──────── PROVIDED MATERIAL ────────

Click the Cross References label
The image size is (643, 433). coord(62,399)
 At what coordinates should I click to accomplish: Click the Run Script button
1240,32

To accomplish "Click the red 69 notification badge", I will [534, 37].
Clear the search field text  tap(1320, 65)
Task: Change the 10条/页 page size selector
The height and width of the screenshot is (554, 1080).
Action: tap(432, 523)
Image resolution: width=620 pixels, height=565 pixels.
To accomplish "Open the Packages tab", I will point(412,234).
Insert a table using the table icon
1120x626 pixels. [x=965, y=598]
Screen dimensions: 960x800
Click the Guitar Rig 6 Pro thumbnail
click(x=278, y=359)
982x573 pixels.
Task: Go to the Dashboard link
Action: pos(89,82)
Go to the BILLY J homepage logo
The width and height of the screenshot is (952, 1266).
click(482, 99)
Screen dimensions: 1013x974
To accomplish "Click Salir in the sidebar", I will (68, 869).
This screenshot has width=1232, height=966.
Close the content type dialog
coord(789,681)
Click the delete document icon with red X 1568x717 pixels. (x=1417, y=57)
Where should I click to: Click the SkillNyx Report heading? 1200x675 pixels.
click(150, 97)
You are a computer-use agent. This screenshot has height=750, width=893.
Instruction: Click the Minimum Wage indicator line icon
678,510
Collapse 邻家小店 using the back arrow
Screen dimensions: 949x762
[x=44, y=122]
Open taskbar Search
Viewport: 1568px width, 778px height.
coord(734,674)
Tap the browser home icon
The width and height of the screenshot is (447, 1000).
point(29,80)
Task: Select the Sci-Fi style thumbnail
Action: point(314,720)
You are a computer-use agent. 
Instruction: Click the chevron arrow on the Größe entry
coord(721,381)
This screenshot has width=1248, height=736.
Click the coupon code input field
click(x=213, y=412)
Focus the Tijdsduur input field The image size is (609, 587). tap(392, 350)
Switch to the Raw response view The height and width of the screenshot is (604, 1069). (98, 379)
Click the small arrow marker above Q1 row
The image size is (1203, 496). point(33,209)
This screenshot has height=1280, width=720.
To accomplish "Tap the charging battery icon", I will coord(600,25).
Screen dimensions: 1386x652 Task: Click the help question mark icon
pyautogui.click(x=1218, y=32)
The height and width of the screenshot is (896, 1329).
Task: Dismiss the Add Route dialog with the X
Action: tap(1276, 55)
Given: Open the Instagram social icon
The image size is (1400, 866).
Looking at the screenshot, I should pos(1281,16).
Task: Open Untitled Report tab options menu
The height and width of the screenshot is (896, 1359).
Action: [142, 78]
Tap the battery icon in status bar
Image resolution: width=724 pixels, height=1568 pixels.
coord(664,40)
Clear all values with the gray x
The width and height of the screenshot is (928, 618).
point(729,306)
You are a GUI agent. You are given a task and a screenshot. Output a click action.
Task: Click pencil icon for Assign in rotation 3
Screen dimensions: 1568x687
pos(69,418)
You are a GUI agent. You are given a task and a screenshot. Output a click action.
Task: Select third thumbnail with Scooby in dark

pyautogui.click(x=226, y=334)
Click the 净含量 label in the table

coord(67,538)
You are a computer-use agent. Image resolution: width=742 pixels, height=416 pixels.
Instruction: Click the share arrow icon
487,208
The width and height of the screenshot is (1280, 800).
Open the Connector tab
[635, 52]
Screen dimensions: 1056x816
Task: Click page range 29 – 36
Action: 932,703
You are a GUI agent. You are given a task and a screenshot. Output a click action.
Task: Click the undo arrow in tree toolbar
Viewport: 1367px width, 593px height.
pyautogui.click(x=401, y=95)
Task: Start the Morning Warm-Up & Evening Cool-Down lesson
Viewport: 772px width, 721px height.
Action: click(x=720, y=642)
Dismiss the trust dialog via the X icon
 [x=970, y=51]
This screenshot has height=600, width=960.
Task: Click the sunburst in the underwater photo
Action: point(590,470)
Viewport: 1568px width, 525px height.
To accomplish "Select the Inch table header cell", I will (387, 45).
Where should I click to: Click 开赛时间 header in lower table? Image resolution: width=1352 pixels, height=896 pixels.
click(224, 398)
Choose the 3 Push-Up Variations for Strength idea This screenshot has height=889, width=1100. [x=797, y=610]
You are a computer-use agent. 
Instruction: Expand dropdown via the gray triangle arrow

────────

◆ **PROBLEM DESCRIPTION**
The string "Clear" may appear in lines of the entries above. Say how many such lines there are, as a number only.

◆ **YOUR RESPONSE**
2